* _Aim of the task_: Below are the records; locate each line with the word "agent" and copy it.

- - -

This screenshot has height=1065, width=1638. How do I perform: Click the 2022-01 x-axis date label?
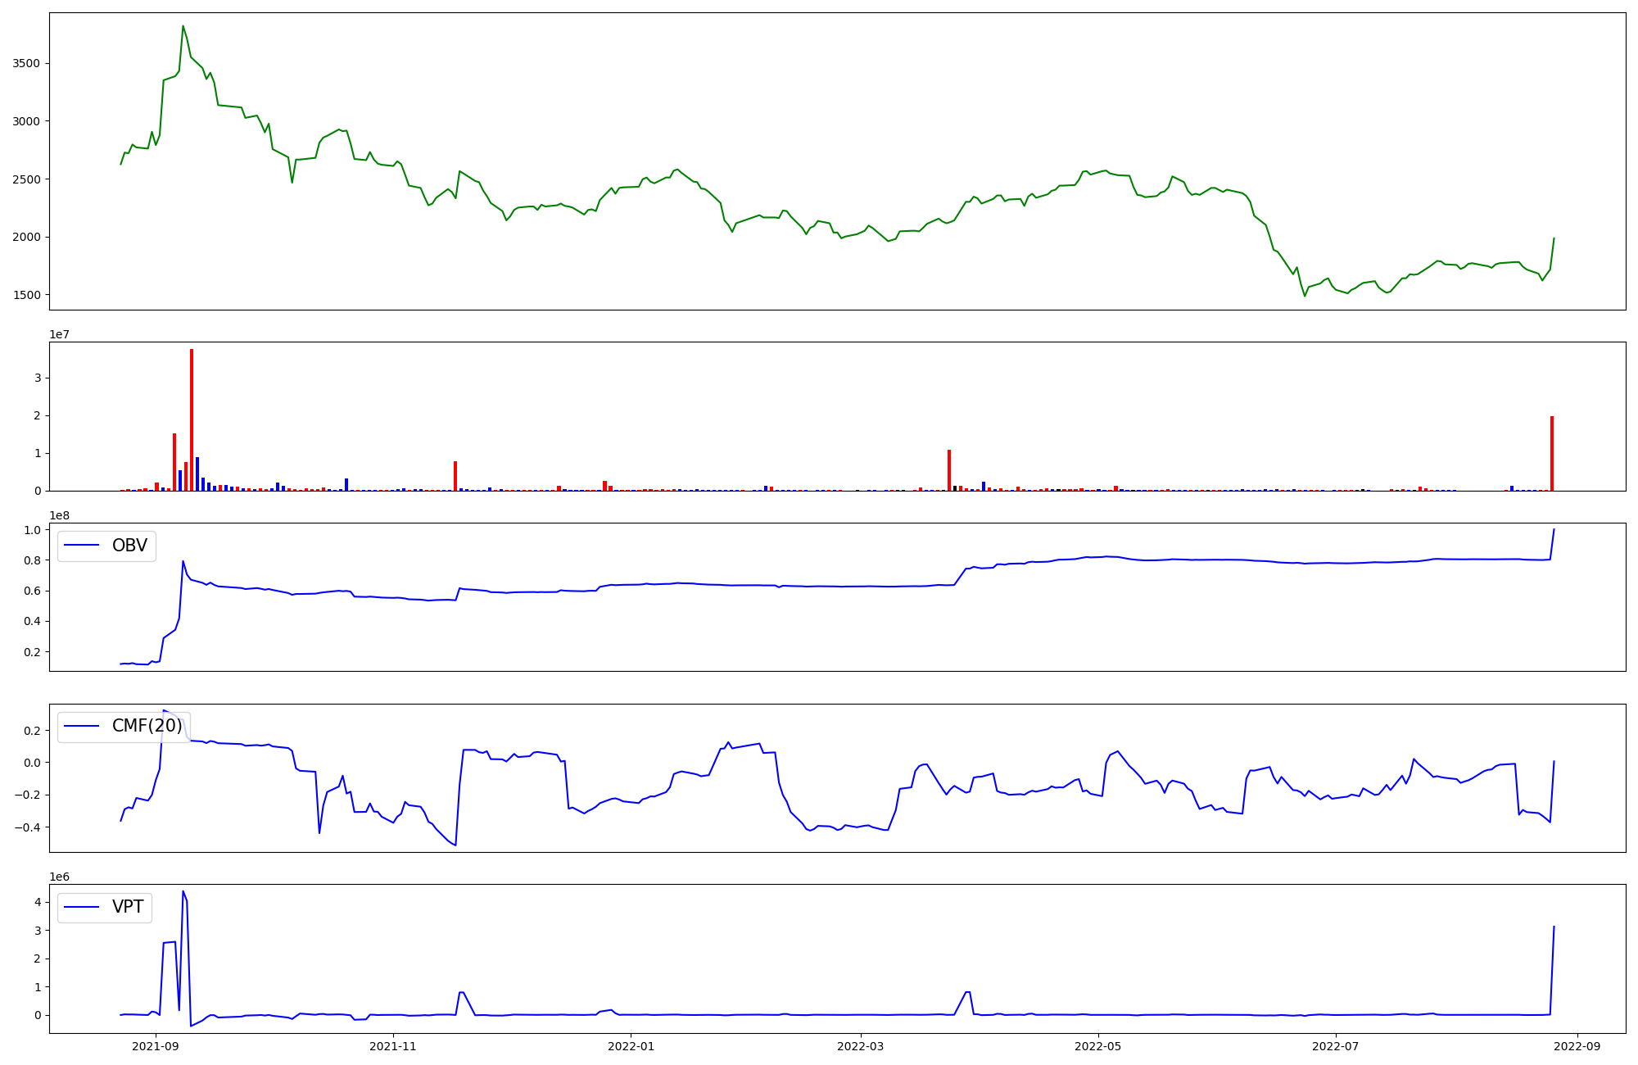tap(632, 1046)
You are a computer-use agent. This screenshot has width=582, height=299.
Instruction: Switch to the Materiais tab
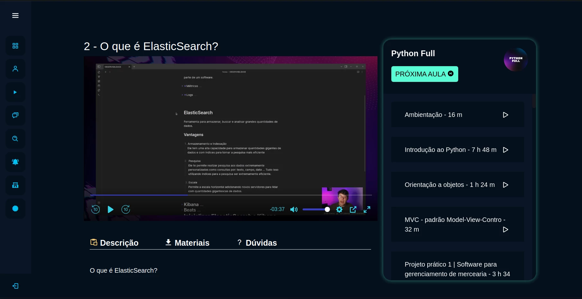pyautogui.click(x=187, y=243)
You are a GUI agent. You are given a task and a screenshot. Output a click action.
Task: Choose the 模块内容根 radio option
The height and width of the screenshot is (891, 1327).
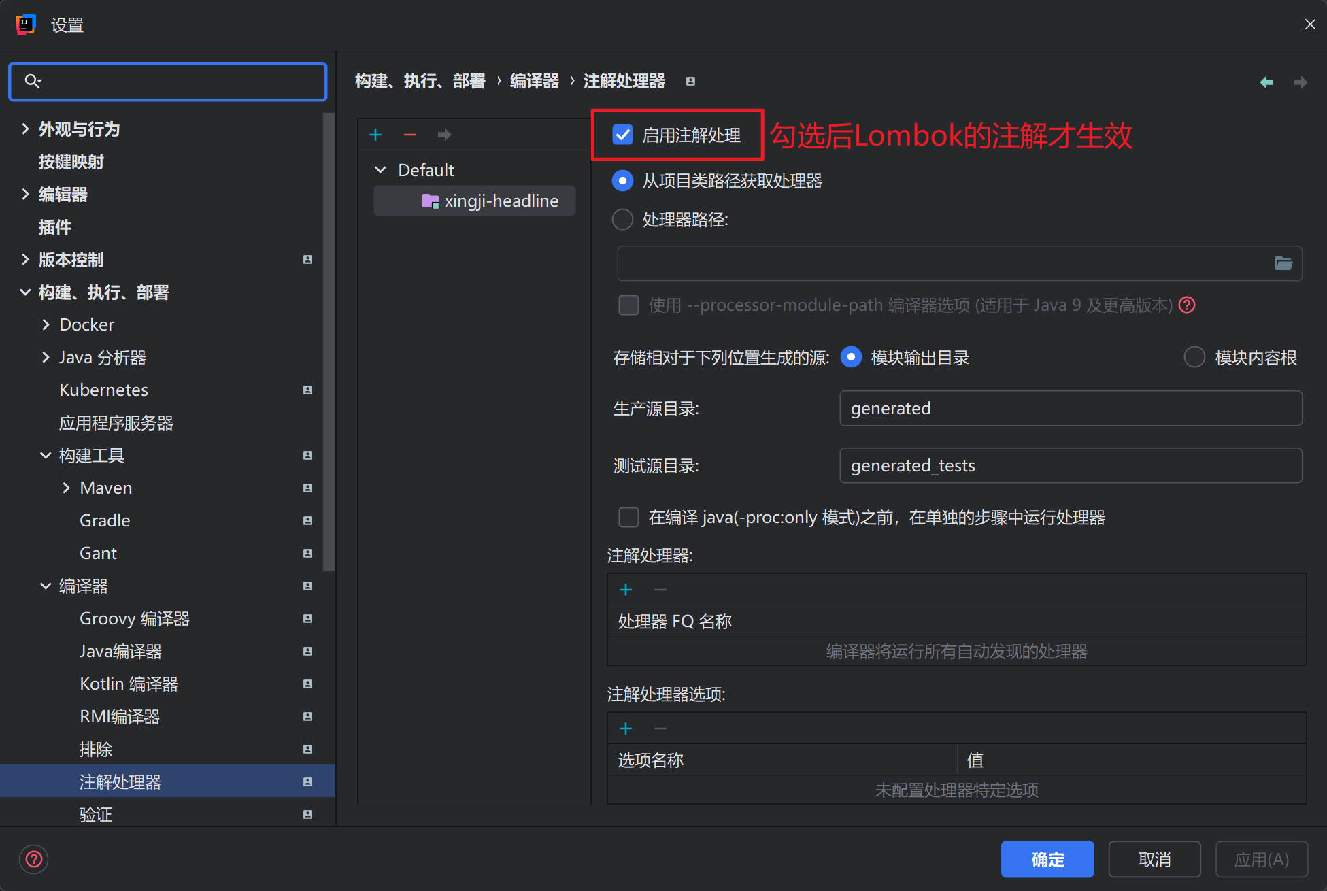tap(1194, 357)
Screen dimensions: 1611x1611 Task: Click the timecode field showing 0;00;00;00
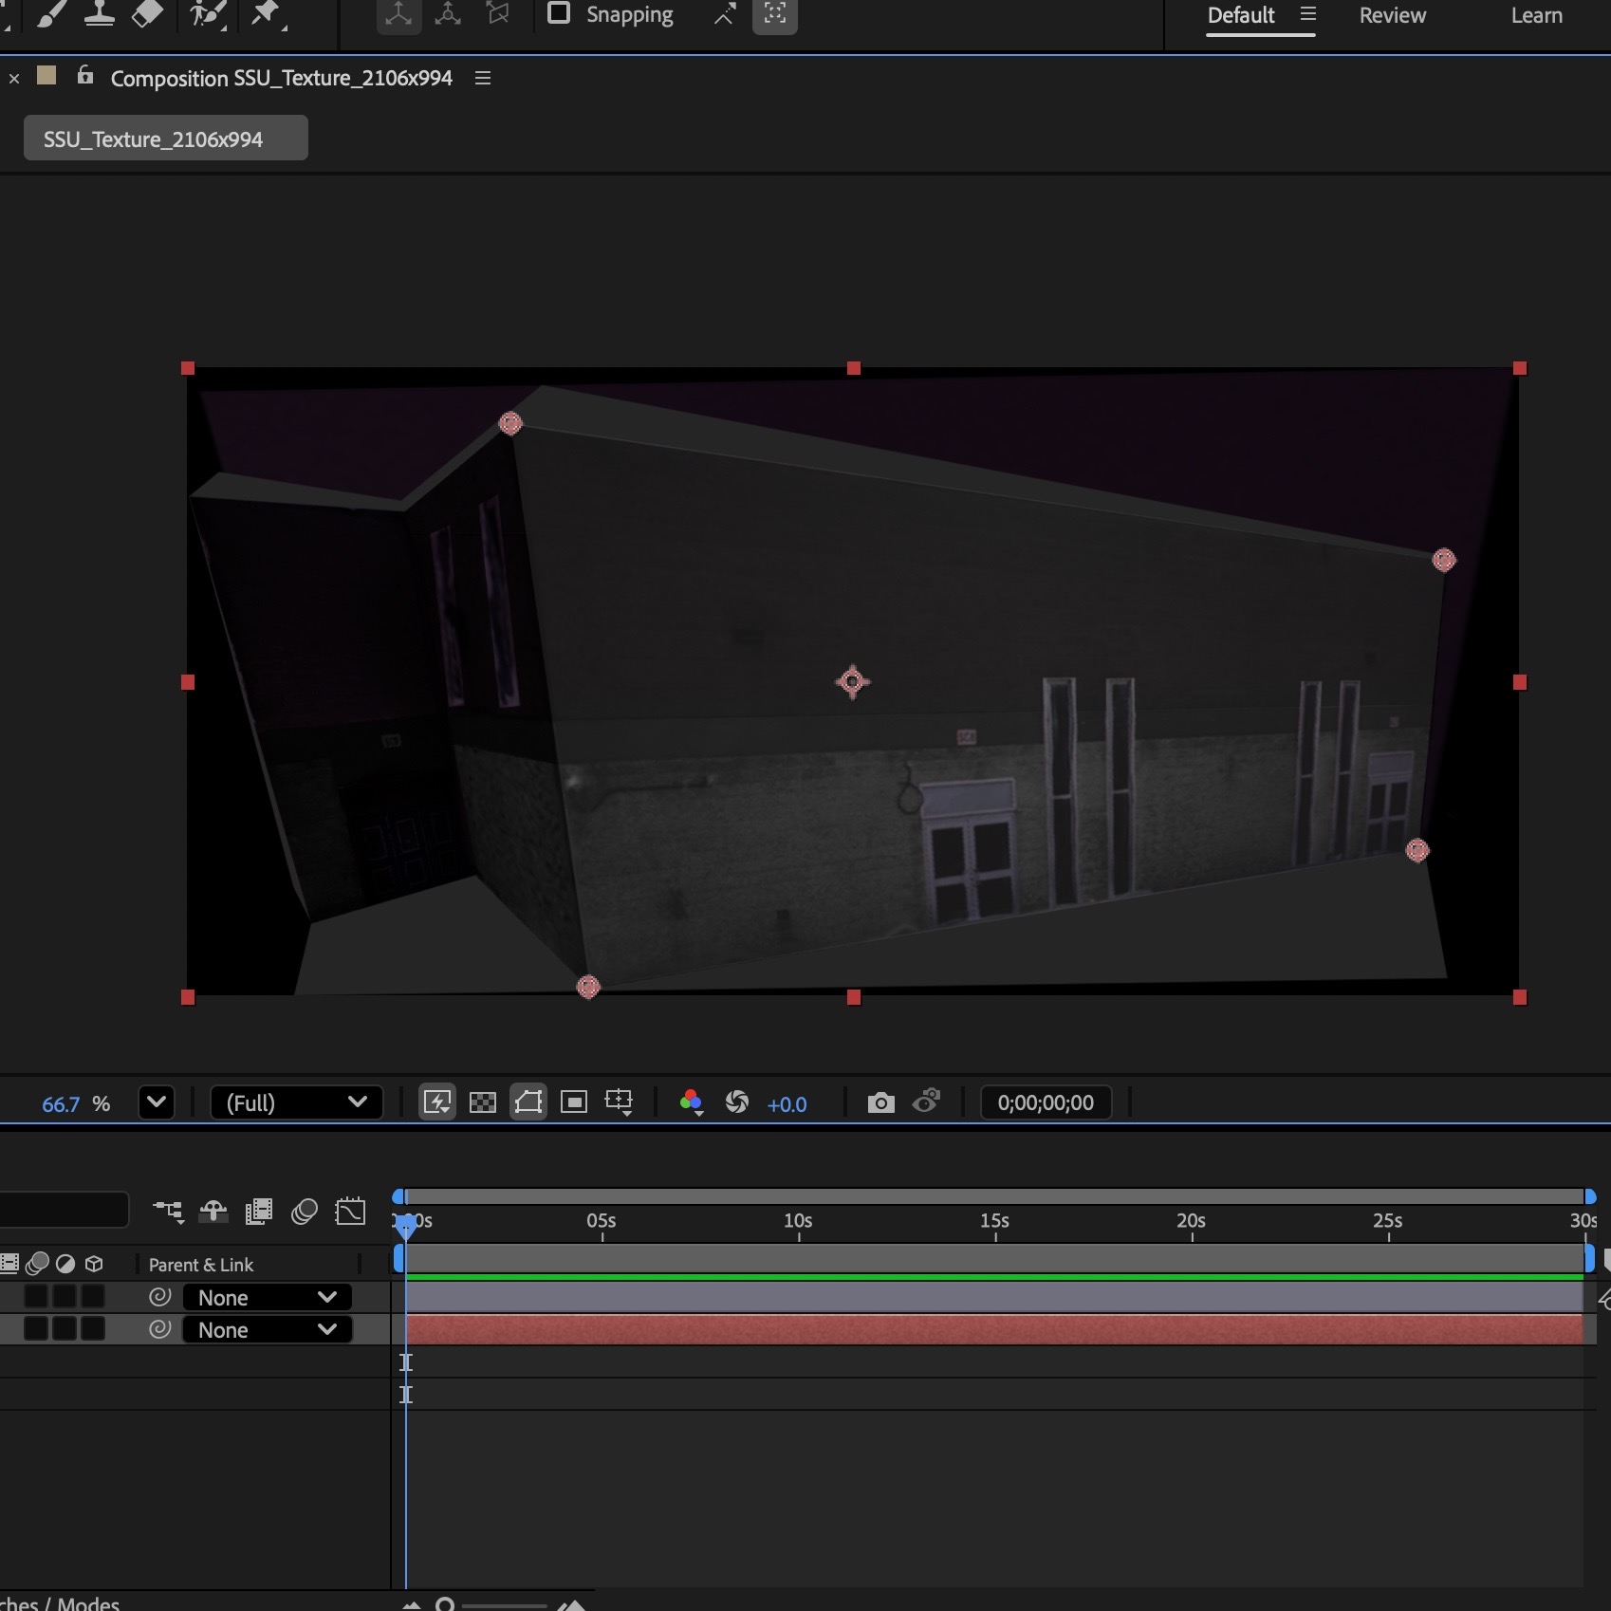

- - -

* _Your solution_:
You are a computer-use agent. This screenshot has width=582, height=299.
You are a GUI agent. You are given a task and a screenshot. Output a click action.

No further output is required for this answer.